This is an appeal by the plaintiff from the judgment and also from the order modifying such judgment. It is the second appeal in the case. (See Buck v. City of Eureka, 109 Cal. 504.) In pursuance of the permission given by this court in the judgment rendered in the former appeal, plaintiff filed his second amended complaint seeking compensation upon a quantum meruit for services rendered after his term of office had expired.

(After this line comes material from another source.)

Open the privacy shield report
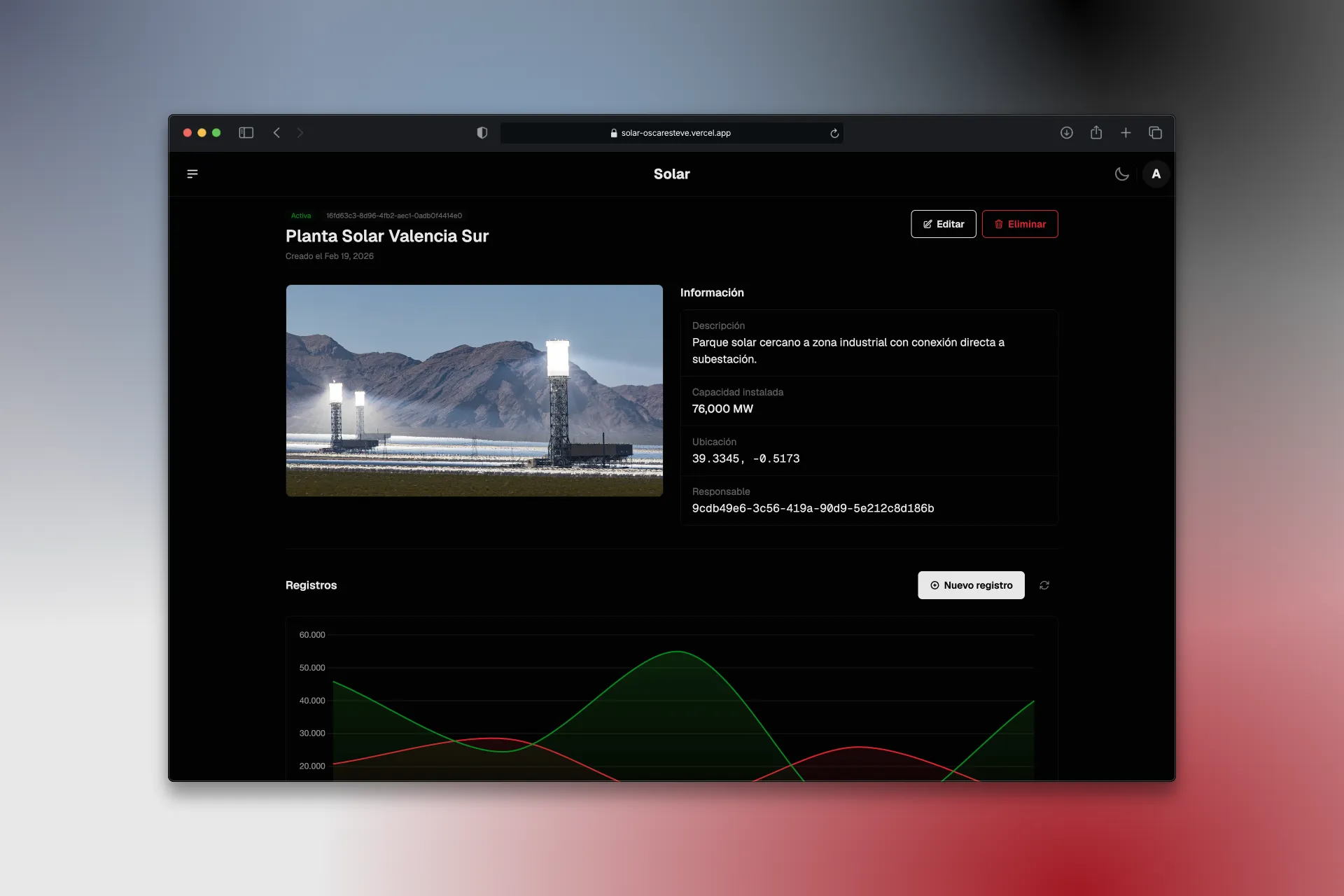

The defendant answered this amended complaint, and upon the trial plaintiff recovered a verdict for four thousand seven hundred dollars, for which amount judgment was entered. Soon after the entry of the judgment the court ordered it to be modified so as to express on its face that it was to be paid only out of the city revenues of certain years, then long past, and which revenues had presumably been entirely exhausted years before the judgment was rendered. This modification was made by the court upon the idea that it was required by section 18, article XT, of the constitution, which provides that “no city shall incur indebtedness or liability in any manner, or for any purpose, exceeding in any year the income and revenue provided for it for such year,” etc. It is also contended that the form of *45the judgment is in accord with the decision of this court in Weaver v. San Francisco, 111 Cal. 327, and in Smith v. Broderick, 107 Cal. 644; 48 Am. St. Rep. 167.
The question as to the form of the judgment was recently before this court in Higgins v. San Diego, 118 Cal. 524. In that case, a majority of this court held that in such case the plaintiff was entitled—if he recovered—to an ordinary general judgment, which judgment could not, however, be paid out of the ordinary revenue of any year subsequent to the year in which the liability was incurred. According to that ruling, the qualification added to the judgment by the order appealed from must be stricken out.
It may be doubted, however, whether such a modification will be of any value to the appellant, and he submits and contends that this claim Is one of those that may be lawfully paid from the ordinary revenues of a succeeding year. It is argued that the debt due plaintiff was necessarily contracted to meet an emergency which the municipal authorities could not have anticipated, and, therefore, could not have provided a revenue for; nor could they have taken the necessity for such expenditure into consideration when contracting liabilities chargeable upon the revenues of that year. The city was sued to recover damages for injuries caused by a mob. The demand exceeded the income of the city for the year. The authorities, it is said, must defend or allow the city to become'bankrupt. It could not have been intended to deprive the city of the power to protect itself against ruin.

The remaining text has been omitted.